FAIRHAVEN – The Board of Selectmen has voted that Selectman Bob Espindola can seek outside counsel to advise him about whether he can vote on wind turbine-related issues.
Before he ran for office, Espindola, along with 22 others, sued the town in an effort to shut down the turbines. Espindola dropped out of the suit when he decided to run, but board Chairman Brian Bowcock contends Espindola’s past involvement is a conflict of interest that should prevent him from participating in related votes.
At a May 14 board meeting, Espindola had asked for permission to seek advice from an attorney other than Town Counsel Thomas Crotty, who represents the town in the same lawsuit. While Selectman Charlie Murphy agreed with Espindola, Bowcock did not.
Bowcock also argued it would not be appropriate for Espindola to vote on whether he could seek outside counsel, leaving the board in a stalemate.
“I think it sets a bad precedent because now any board member can say, ‘Gee, I want special counsel,” Bowcock said Wednesday.
At this week’s meeting, Espindola said he had reached out to the Massachusetts State Ethics Commission and received permission to vote to seek outside counsel. That night, the board voted 2-1 that Espindola could seek advice from the law firm Kopelman and Paige.

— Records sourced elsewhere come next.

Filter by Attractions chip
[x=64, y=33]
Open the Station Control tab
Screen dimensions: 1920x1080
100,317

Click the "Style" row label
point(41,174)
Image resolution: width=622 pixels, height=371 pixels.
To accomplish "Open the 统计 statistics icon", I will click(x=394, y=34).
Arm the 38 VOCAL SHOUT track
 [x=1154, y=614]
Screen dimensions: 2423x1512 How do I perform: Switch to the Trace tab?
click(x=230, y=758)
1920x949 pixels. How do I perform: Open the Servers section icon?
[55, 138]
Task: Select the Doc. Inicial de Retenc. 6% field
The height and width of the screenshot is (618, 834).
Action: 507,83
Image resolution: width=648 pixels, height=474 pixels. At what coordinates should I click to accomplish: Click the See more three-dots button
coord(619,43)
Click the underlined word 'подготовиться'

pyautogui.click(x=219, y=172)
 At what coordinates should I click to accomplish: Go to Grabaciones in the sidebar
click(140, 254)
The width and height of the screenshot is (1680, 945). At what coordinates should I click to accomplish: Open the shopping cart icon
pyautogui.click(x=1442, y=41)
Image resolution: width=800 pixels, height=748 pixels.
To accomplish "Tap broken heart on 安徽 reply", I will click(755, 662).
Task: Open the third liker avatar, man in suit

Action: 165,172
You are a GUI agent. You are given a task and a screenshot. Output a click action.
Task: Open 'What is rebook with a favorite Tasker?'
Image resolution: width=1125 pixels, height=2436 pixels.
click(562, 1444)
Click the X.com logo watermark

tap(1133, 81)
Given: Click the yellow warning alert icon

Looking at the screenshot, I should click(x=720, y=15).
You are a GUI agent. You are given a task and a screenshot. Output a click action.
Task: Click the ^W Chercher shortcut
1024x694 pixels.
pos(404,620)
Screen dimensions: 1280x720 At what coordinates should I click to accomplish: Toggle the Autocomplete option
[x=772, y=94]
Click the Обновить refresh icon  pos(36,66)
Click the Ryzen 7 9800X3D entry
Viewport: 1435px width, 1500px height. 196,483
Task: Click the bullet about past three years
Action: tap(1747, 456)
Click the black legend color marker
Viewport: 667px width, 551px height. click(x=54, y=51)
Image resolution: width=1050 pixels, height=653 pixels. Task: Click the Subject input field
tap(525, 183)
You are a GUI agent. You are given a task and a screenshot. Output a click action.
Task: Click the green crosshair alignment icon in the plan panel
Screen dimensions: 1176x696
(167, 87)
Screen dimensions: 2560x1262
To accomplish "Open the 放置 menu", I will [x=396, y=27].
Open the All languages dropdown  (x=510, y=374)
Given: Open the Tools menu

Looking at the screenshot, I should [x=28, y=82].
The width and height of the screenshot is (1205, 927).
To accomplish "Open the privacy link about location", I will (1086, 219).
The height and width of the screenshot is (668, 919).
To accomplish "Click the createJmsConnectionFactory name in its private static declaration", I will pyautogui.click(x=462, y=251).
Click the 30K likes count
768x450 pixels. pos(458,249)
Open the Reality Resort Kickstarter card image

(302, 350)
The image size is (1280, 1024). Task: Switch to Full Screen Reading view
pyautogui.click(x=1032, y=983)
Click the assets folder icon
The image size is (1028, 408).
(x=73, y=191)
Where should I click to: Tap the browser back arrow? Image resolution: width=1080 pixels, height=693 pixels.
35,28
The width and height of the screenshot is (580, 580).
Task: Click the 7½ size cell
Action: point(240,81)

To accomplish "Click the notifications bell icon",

Espindola did not respond to requests to comment, but Bowcock questioned why Espindola had asked the Ethics Commission only about voting on the counsel question rather than asking it directly about whether he could vote on turbine issues.
“He doesn’t need a lawyer for this. He already talked to the Ethics Commission, so why didn’t they discuss his potential conflict of interest?” Bowcock asked. Murphy said he was relieved the issue had been resolved.
“I had no problem with this,” Murphy said. “He just wants to clear up some things about what he can vote on. This has been on our agenda for months and I just wanted to move on and have everything settled.”
This week’s vote allowing Espindola to seek outside counsel came the same day the town’s Board of Health voted to have the Massachusetts Department of Environmental Protection conduct sound tests on the turbines.